EXCERPT:
Similar artificial food crises in the recent years
Wheat and sugar crises in the last years created similar havoc among the lower middle class in Pakistan. An investigation into the matter revealed that despite a ban of export of wheat imposed in July 2019, the government allowed the export of 48,000 tons of wheat which fueled a price hike. Similar was the case with sugar as it got exported and the price shot up to PKR 71.44 per kg from PKR 55 per kg. 

An FIA investigation found out that the export of sugar brought two-way profit for the sugar barons, first, by gaining subsidy and second by taking huge profits by creating a shortage and hence demands increased the price of the sugar. Previous governments have also led investigations into such artificial crises but never named the culprits publicly.

BRIEF:
Copy out the excerpt on Pakistan's artificial wheat and sugar crises word for word, in full.

STORED RECORDS:
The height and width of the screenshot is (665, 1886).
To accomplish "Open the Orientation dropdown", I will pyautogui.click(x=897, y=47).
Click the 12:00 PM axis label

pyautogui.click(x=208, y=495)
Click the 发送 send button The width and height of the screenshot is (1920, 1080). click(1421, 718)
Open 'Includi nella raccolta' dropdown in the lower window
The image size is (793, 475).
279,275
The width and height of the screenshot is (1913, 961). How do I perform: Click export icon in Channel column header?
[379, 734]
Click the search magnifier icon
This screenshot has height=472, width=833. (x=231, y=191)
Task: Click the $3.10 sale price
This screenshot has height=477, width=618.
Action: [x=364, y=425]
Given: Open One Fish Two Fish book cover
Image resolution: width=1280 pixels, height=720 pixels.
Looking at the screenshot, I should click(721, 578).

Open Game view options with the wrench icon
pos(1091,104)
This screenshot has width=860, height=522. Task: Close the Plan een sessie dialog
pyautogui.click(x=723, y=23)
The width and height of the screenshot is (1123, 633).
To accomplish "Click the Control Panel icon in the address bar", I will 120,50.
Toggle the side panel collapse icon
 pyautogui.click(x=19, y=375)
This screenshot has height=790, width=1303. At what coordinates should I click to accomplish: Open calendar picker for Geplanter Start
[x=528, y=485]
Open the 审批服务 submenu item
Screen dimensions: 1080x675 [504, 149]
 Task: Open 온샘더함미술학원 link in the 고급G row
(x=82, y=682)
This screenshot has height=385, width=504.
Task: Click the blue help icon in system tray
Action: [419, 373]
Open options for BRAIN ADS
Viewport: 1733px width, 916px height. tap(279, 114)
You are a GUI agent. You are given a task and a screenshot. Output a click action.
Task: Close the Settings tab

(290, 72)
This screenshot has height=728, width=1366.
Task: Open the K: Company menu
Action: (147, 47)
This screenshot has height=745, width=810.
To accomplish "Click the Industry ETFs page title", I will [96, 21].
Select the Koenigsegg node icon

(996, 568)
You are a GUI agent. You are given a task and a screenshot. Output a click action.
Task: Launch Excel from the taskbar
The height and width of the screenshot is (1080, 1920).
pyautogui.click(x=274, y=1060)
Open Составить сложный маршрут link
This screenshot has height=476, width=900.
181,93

RESPONSE TO THE EXERCISE:
Similar artificial food crises in the recent years
Wheat and sugar crises in the last years created similar havoc among the lower middle class in Pakistan. An investigation into the matter revealed that despite a ban of export of wheat imposed in July 2019, the government allowed the export of 48,000 tons of wheat which fueled a price hike. Similar was the case with sugar as it got exported and the price shot up to PKR 71.44 per kg from PKR 55 per kg. 

An FIA investigation found out that the export of sugar brought two-way profit for the sugar barons, first, by gaining subsidy and second by taking huge profits by creating a shortage and hence demands increased the price of the sugar. Previous governments have also led investigations into such artificial crises but never named the culprits publicly.